Jacky Durand na razie stwierdza fakty (DQS + zwyciestwo Schlecka) i pyta co z punktami Saxo Banku za sezon 2011.

No to Panowie Ćwierkający, podajcie swoje nicki, co? :slight_smile:

wojtekk_b

ale ja tylko nasłuchuje :wink:

ssebulek :slight_smile:

Gesink na twitterze krytykuje dwóch nieznanych mu kolarzy Vacansoleil, których widział w Gironie trenujących bez kasku.

Jesus Hernandez jako pierwszych z czynnych kolarzy sie odezwal.
generalnie to co u Pereiro, podkresla smiesznosc wyroku bez skazania (w sumie racja… Pereiro jeszcze przywolal Mosquere jako podobny przypadek).
jacys fani blagaja Hernandeza na jego tablicy, zeby został przy Contadorze i towarzyszyl mu jak wroci mocniejszy na jesien :smiley:
powstalo tez konto TodosConContador, gdzie oburzeni fani wypisuja co mysla. konto powstalo - o ile sie nie myle - wczoraj, a avatar wyglada tak:
twitter.com/#!/search/%23TodosC … m%2F8g7l98

:smiley::smiley:

Tiziano dall Antonia:
“kolejny smutny dzien dla kolarstwa. prawo jest prawem, ale nazywanie tego sprawiedliwoscia jest troche ryzykowne”.

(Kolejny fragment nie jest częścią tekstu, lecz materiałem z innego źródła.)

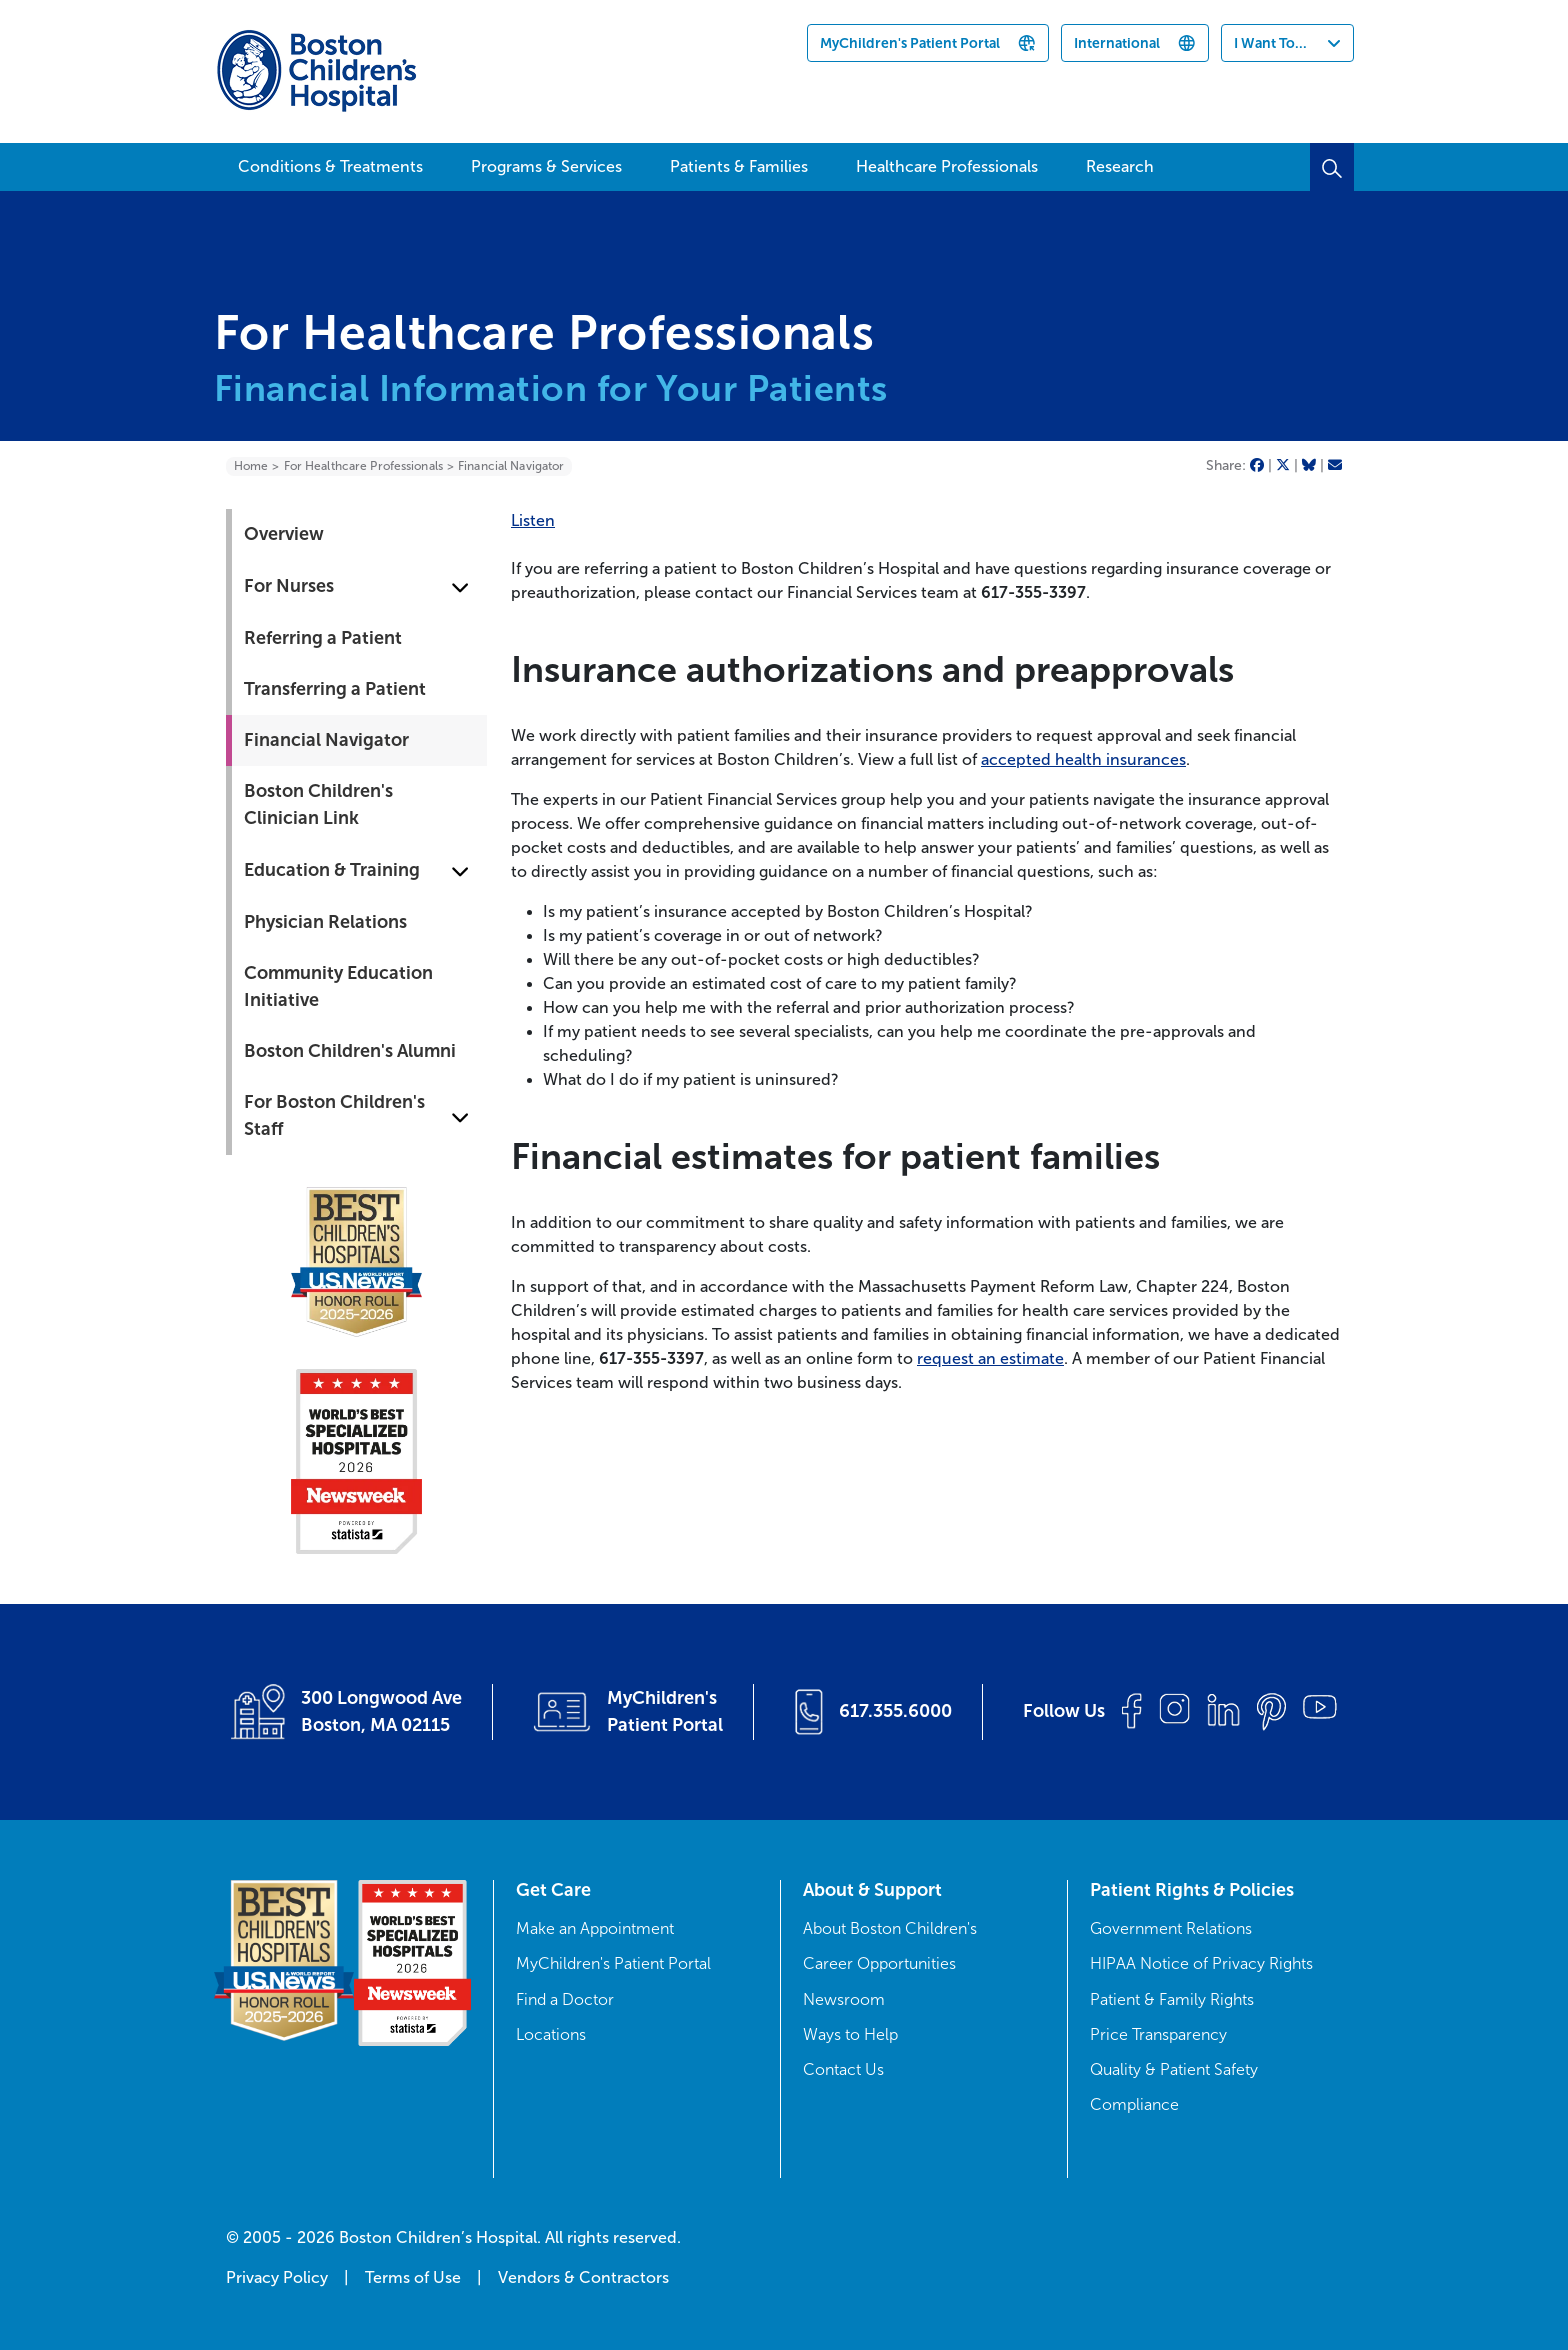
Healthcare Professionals (947, 166)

Cavendisch na twiterze pisze zeby takie sprawy co z Contadorem konczyły sie szybciej.

ale mało kto pisze cokolwiek. Śledzę ponad 100 kolarzy na Twitterze i chyba 3 coś napisało na temat Contadora.

A, Evans chyba pojechał do premiera Wilk. Brytanii? Po co? :smiley:

jak to po co? na herbatę:P

gorzej. Założył krawat i wziął żonę. Chyba jakieś odznaczenie albo coś, nie pochwalił się.

Australia podlega Elzbiecie II, a dzisiaj ta rocznica… ale nie podejrzewam by w taki dzien myslala o Evansie :smiley:

A cava na twiterze pisze ze z bólu po otarciach spiewa operowo :slight_smile: no i ze za kilka dni powinno by juz dobrze, i ze to tylko otarcia.